HolesLiningThreads
Website: http://www.felber.dircon.co.uk/holesliningsthreads/
Artist: Alicia Felberbaum
Reviewed by Luisa Paraguai Donati
Department of Multimedia
Institute of Arts, Unicamp, Brazil
luisa@iar.unicamp.br
The concept of the Website is based on Sadie Plants essay The
future looms: Weaving Women and Cybernetic. According to the author
women have historically had a fundamental role in the invention, development,
manufacture and use of technology. Plant begins her argument by pointing
to the role of women in the history of technology by drawing attention
to the technology of looms and their connection to computers through
the development of Babbages Analytical Engine. Using the metaphor of
weaving, she describes the development of computer software and tries
to visualise the basic non-linearity characteristic of the world wide
web: as a "web of complexity, weaving itself". Plant (1995)
In an extension of this argument, Alicia Felberbaum, the author of HolesLiningThreads,
uses womens history in the textile industry, in Batley, West Yorkshire,
UK, to create the context of Sadie Plants essay in a construct
of visual and auditory references.
The website does not have a common informational architecture with explicit
menus that usually give a whole comprehension about the informational
space to be explored and accessed. The users are invited from initial
words (cards and holes, softwares linings, threads) to get "interlaced"

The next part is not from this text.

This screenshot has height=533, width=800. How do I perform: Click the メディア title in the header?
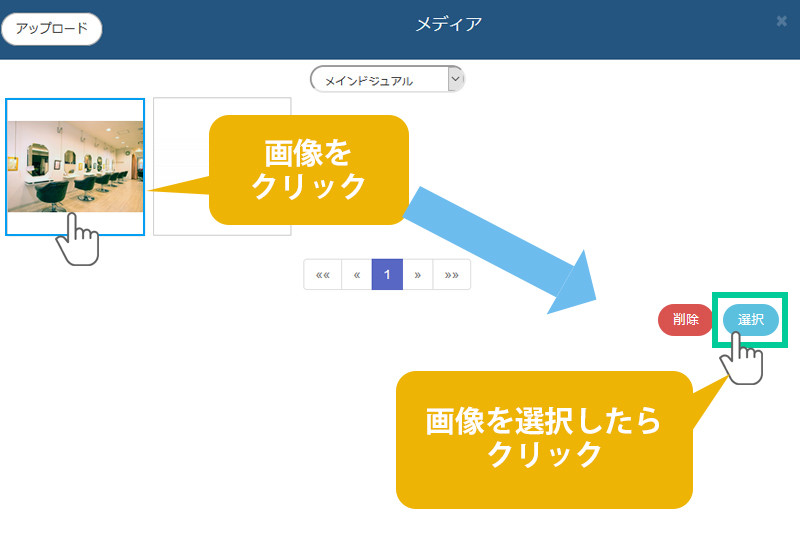coord(449,25)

in the concept of the website and start their navigation. An image of
tapestry emerges as the Web matrix, which is gradually constructed by
the proposed connections. These links are constantly actualised by each
users reading, intervention, and action.
The images used bring together the concept and physical aspects of looms
and weaving showing diagrams and components as switches, and set of
gears.
These images also refer to the functional process, the logic that is
present in computers technology in which the user/weaver needs to have
her/his commands understood by the machines. Following the context of
computer systems and Web technology there are several levels of language
that translate the machine language, based on binary numbers, to different
users, from computing programmers to common Web users. Turning on and
turning off, becomes yes and no, zero and one, and this can become a
language to be converted into physical movements performed by any machine
during its different and specific tasks.
There are other important considerations about the use of images on
this site; namely the movement created by the animated gifs using a
specific property from HTML tags to construct backgrounds in which a
small image is horizontally and vertically repeated until the screen
is totally completed. The purpose appears to be to recreate and reinforce
the idea of looping in the constant repetitions that determine both
the physical movements of looms and define internal procedures of computing.
This mirrors the necessity of every computing language to have routines
and sub-routines as basic elements to describe recurrent functions and
implement events. The use of these animated gifs as background in many
pages here results in an interesting visual effect, but it is also pure
meta-language used to talk about the logic of computing that the author
uses.
The texts on the website comprise interviews with women weavers and
some quotations from Sadie Plants book and essay to make the connection
between looms and computer technology. The use of juxtaposed and superimposed
texts in layers emphasizes the idea of non-linearity and the possibility
of a potential state for interferences. The users can modify the graphic
composition of texts, changing their size, font, colour, and position,
and are invited to leave a message, which will be integrated to the
website later. Sound are used only in some pages to make reference to
these interviews accompanied by text that emphasizes the womens
accent; some words are completely changed.
Sadie Plant has created a cohesive metaphor of the web and an alliance
between women, machinery, and the new technology. The author of the
website refers to Plants work and accurately uses resources from
the programming language to create a poetic space. The website demands
an unusual attitude from users to handle the interface and to weave
their own way from their choices. From this exercise, it is proposed
changes in the users contemplative and interpretative behaviour
for action and intervention. The informational layers are in a constant
potential state, until the users reading, interaction, determines
which one will be actual. The web space can be "occupied"
by users via the creation of personal networks, as the same way womens
work wove their histories at that textile industry.
References:
Jones, D. (1997) The Technologies of the self: 'sex' in cyberspace.
In Impact Seminar Series. http://www2.vuw.ac.nz/humanz/new/events/impact97/6.shtml
Plant, S. (1995) The Future Looms: Weaving Women and Cybernetics. In
Mike Featherstone & Roger Burrows (eds) Cyberspace/Cyberbodies/Cyberpunk:
Cultures of Technological Embodiment. London: Sage.